For the first time in 61 years, I am having a pajama party on my birthday.
Only this time, it isn’t 10 pre-pubescent girls giggling in a tent pitched in a backyard in Whitehall, Ohio, but 20 sleepy neighbors gathered at dawn in our basement bomb shelter in Pardes Hanna, a town in the Haifa District of Israel.
The only thing these birthdays have in common is the pajamas.
But in a real physical sense, these neighbors I’m sharing this morning with are the humans closest to me as I turn 73.
It’s also not the first time in the last couple of weeks that we’ve met down here in this tight windowless space.
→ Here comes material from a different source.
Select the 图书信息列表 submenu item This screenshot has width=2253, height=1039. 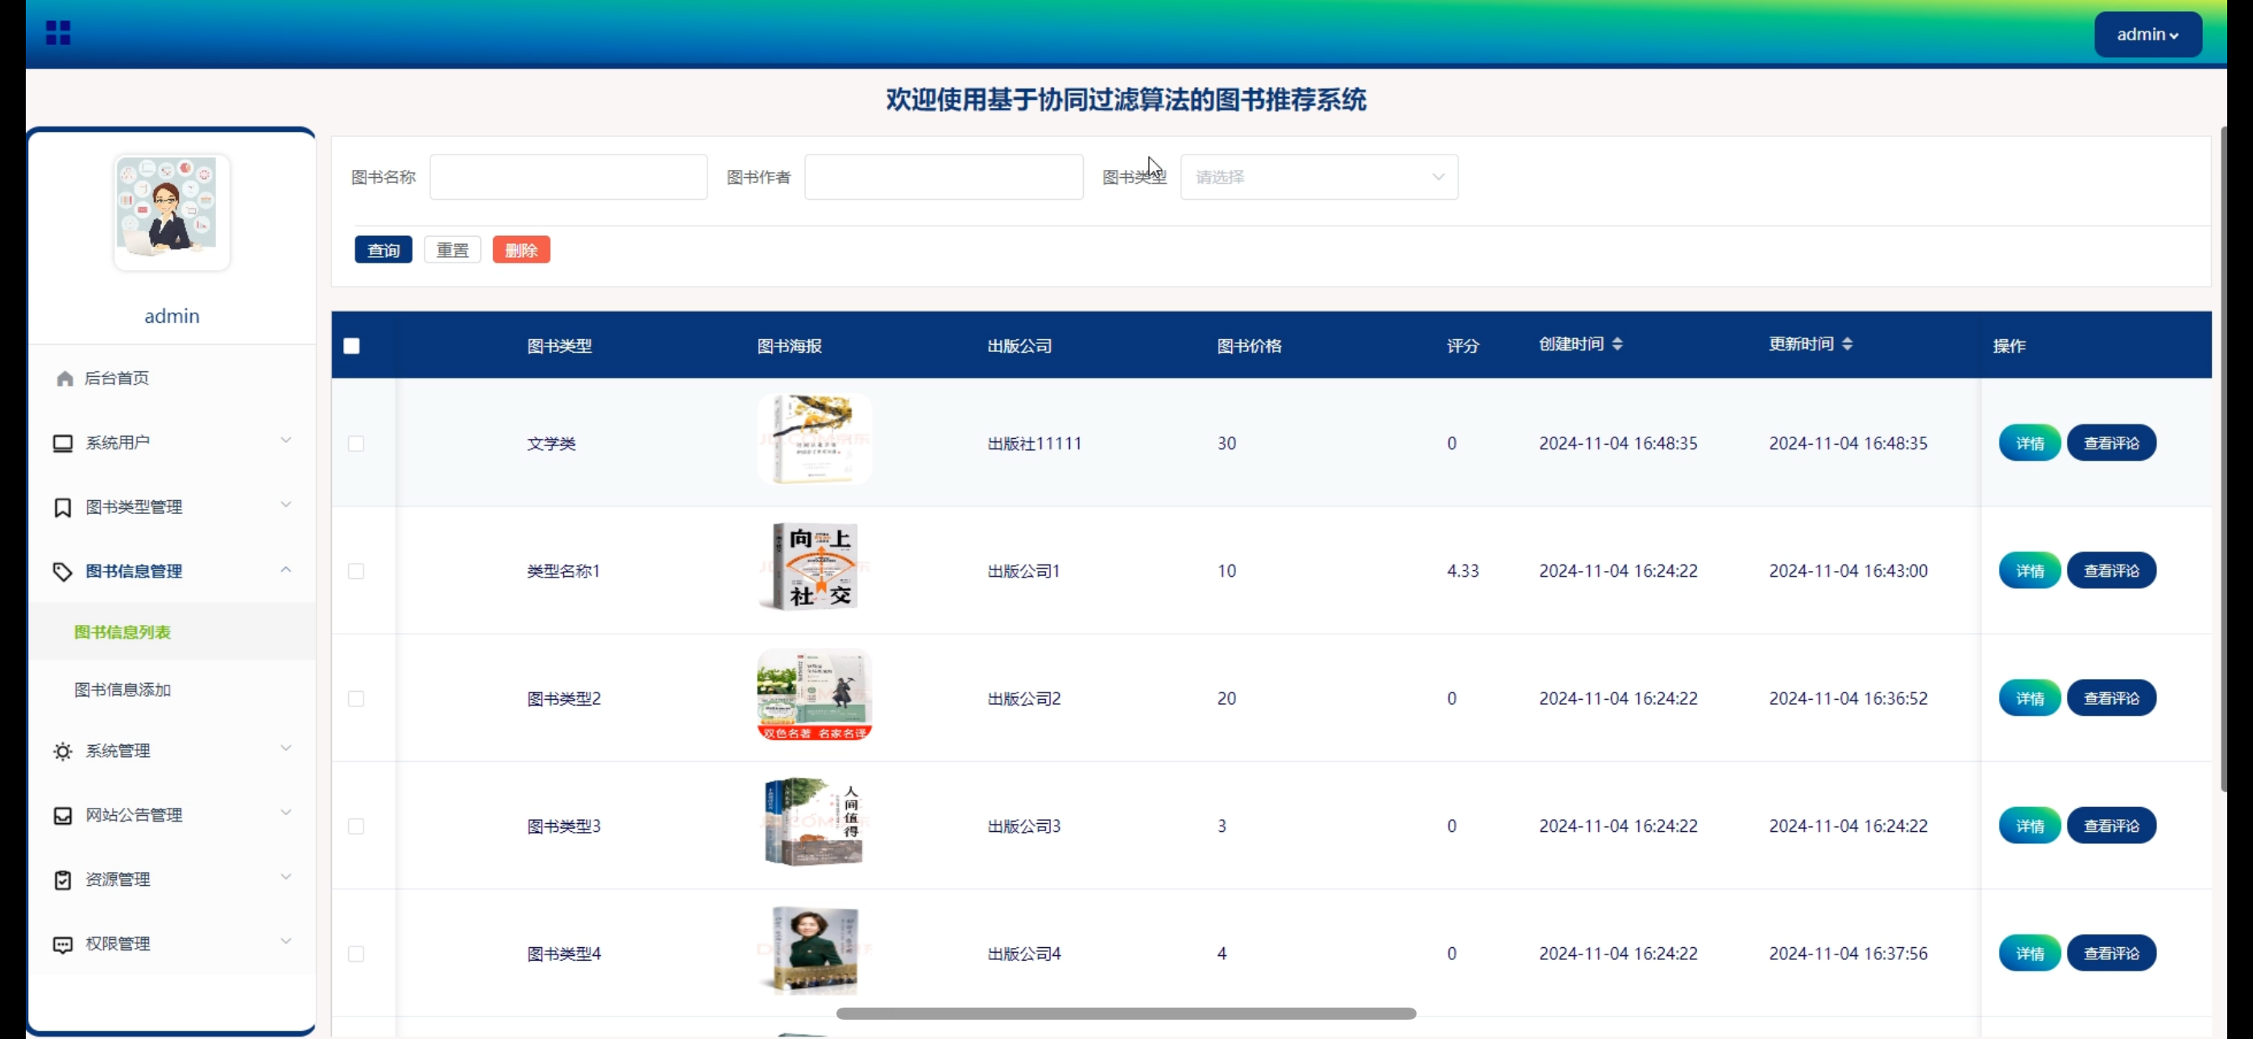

In fact, it’s the third go-round in the last 10 days—though admittedly, it’s the first time the siren actually woke us up—and we’ve developed a sort of camaraderie and routine around these meet-ups in close quarters.
For one thing, glued as we are to our cell phones, checking the map of sirens sounded, we call out what we see in Hebrew, Russian, Amharic (an Ethiopian language), and yes, in English as well while the 6-year-old from Apt. No. 8 clings groggily to his mom, who’s stroking his hair and whispering words in his ear that seem to be soothing him.
Scanning the room, despite the fact that many of us could not understand each other, seemingly replaying the Tower of Babel denouement, we were able to communicate both the basic questions and whatever preliminary speculations our phones could provide. Where was the missile—or was it a drone—shot from? Was it Lebanon this time? Where was it heading? Was it intercepted? At this moment, there are no answers in any language.
As for what other towns have gotten the siren call to enter their mamad, or safe room, it’s not just us, the map reveals, congested as it is with little red teardrops in the northern region Pardes Hanna shares with Caesarea, Binyamina, Zichron Yaakov and Hadera.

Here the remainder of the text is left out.